**Aufgabe 1**:
Gib aus dem Textauszug den Abschnitt wörtlich wieder, der mit den Worten „Silvio Germann: Ich“ beginnt und mit „wie man hört.“ endet.
**Aufgabe 2**:
Beantworte anhand des Textauszugs diese Fragen:
(a) Wie oft war Sven Wassmer im «Igniv»?
(b) Wo hat Silvio Germann schon bei Sven gegessen, bevor er es in Bad Ragaz wieder tat?
(c) In welchem Restaurant stellen Sven und sein Team laut Silvio Germann etwas Eindrückliches auf die Beine?
**Aufgabe 3**:
Übersetze diesen Satz aus dem Textauszug ins Englische: „Mir gefällt, dass Silvio beim Abschmecken eine klare Linie hat und mit der Säure gekonnt Akzente setzt.“

**Textauszug**:
——————————
Sven Wassmer: Ich war dreimal im «Igniv», das letzte Mal ist allerdings leider schon eine Weile her. Es ist ein wunderbarer Ort, um mit ein paar Freunden einen schönen Abend zu verbringen. Wegen der lockeren Atmosphäre, dem Sharing-Konzept und dem hohen Niveau der Küche. Mir gefällt, dass Silvio beim Abschmecken eine klare Linie hat und mit der Säure gekonnt Akzente setzt. Seine Gerichte sind unkompliziert und trotzdem sehr finessenreich.
Silvio Germann: Ich habe schon in Vals bei Sven gegessen und hier in Bad Ragaz natürlich wieder. Was er und sein Team im «Memories» auf die Beine stellen, ist wirklich eindrücklich. Er hat einen ganz eigenen Stil. Man sieht einen Teller, probiert von dem Gericht und weiss: Das ist eine Wassmer-Kreation. Diese Unverwechselbarkeit findet man nicht oft.
Die Vergabe der Michelin-Sterne kurz vor dem Lockdown war für Sie beide eine sehr emotionale Sache, wie man hört.
——————————
**Datenauszüge**:
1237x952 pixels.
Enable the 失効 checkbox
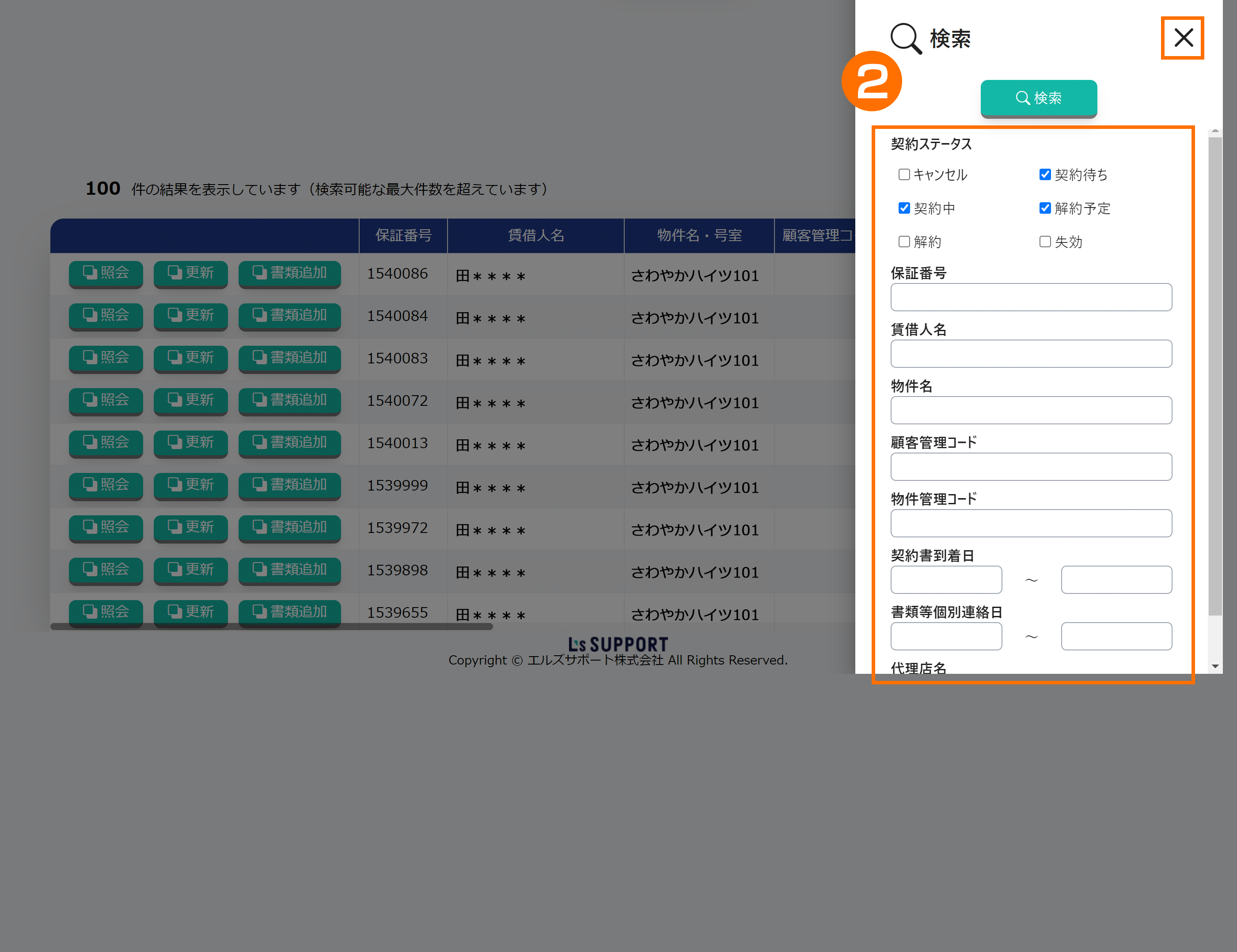pyautogui.click(x=1045, y=242)
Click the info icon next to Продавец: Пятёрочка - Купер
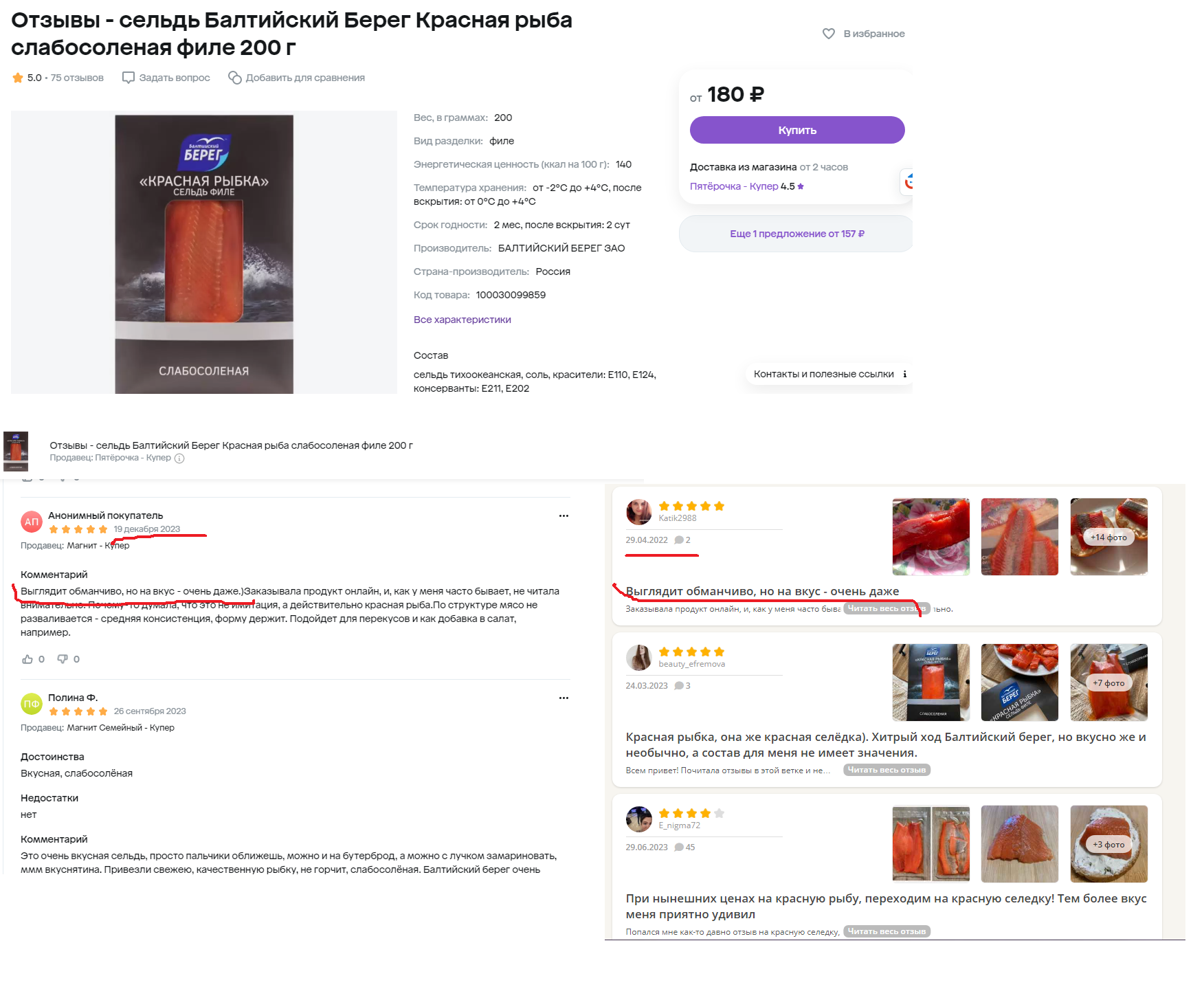Screen dimensions: 1204x998 click(179, 458)
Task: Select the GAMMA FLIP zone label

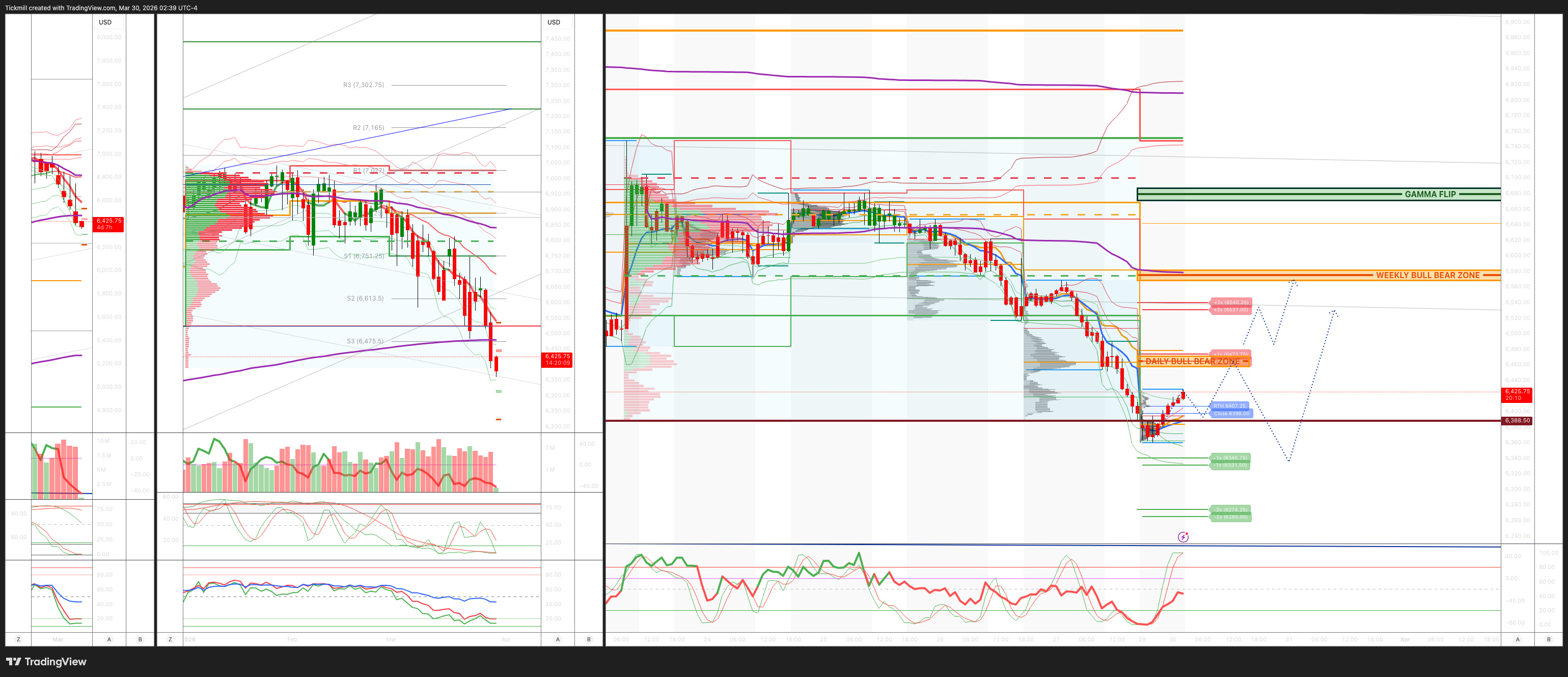Action: [x=1430, y=194]
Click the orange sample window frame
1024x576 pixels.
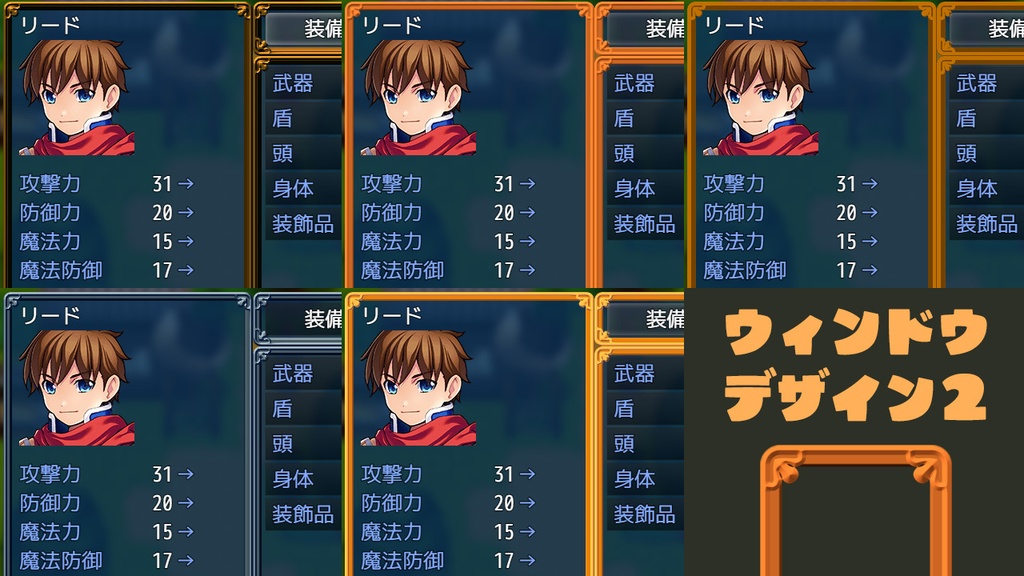[x=856, y=511]
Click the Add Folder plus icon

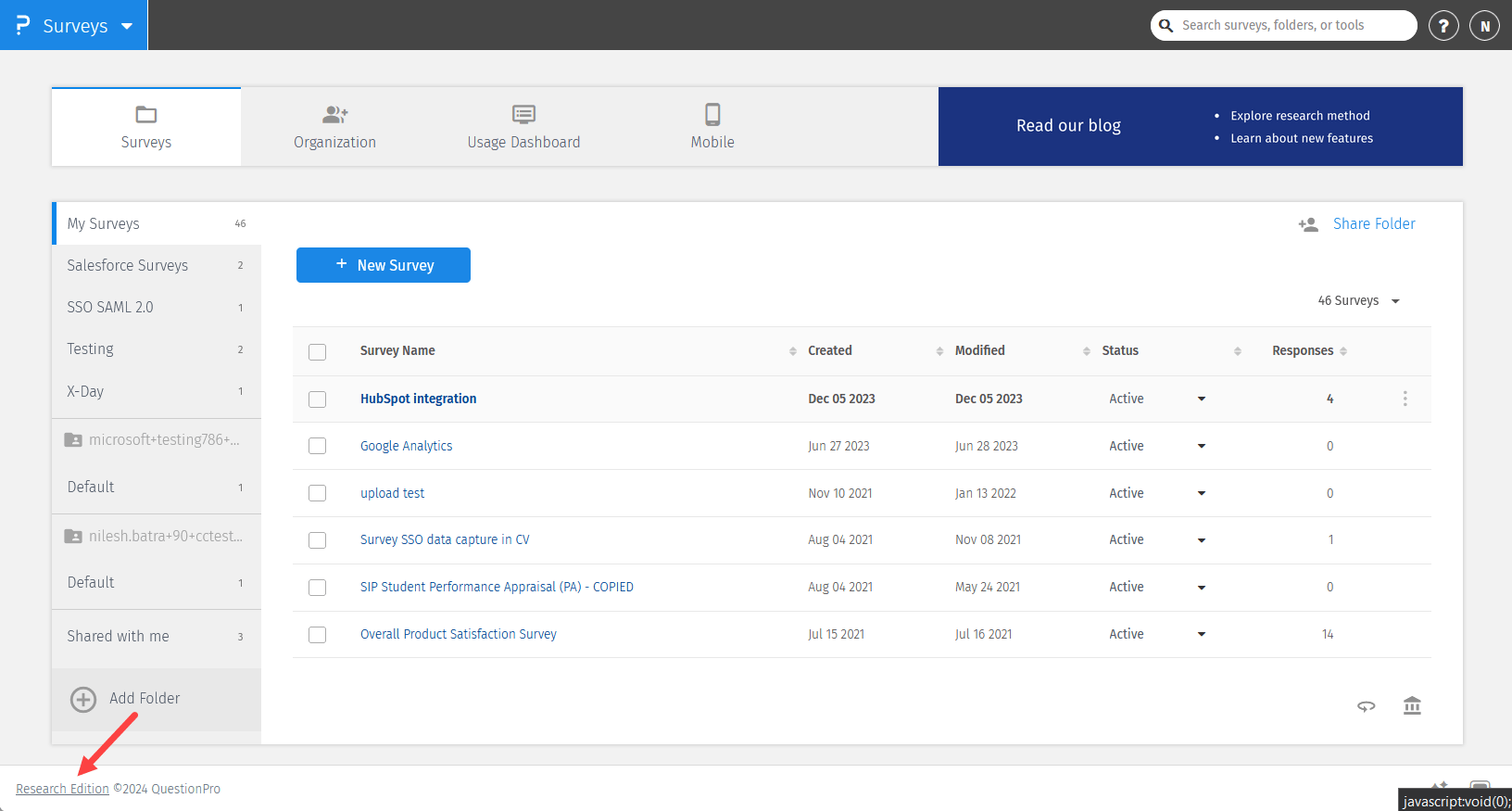click(x=83, y=699)
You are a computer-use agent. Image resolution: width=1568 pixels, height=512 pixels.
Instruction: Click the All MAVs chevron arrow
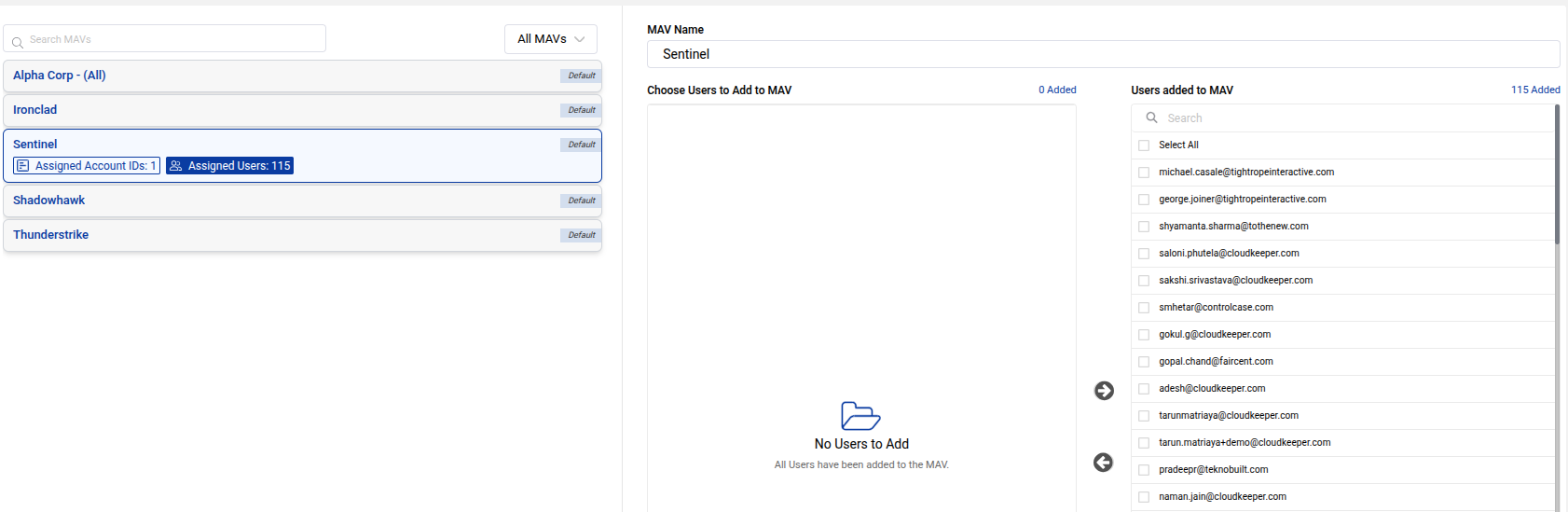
——————————
**Lösung 1**:
Silvio Germann: Ich habe schon in Vals bei Sven gegessen und hier in Bad Ragaz natürlich wieder. Was er und sein Team im «Memories» auf die Beine stellen, ist wirklich eindrücklich. Er hat einen ganz eigenen Stil. Man sieht einen Teller, probiert von dem Gericht und weiss: Das ist eine Wassmer-Kreation. Diese Unverwechselbarkeit findet man nicht oft.
Die Vergabe der Michelin-Sterne kurz vor dem Lockdown war für Sie beide eine sehr emotionale Sache, wie man hört.

**Lösung 2**:
(a) Dreimal.
(b) In Vals.
(c) Im «Memories».

**Lösung 3**:
I like that Silvio follows a clear line when seasoning and skillfully uses acidity to set accents.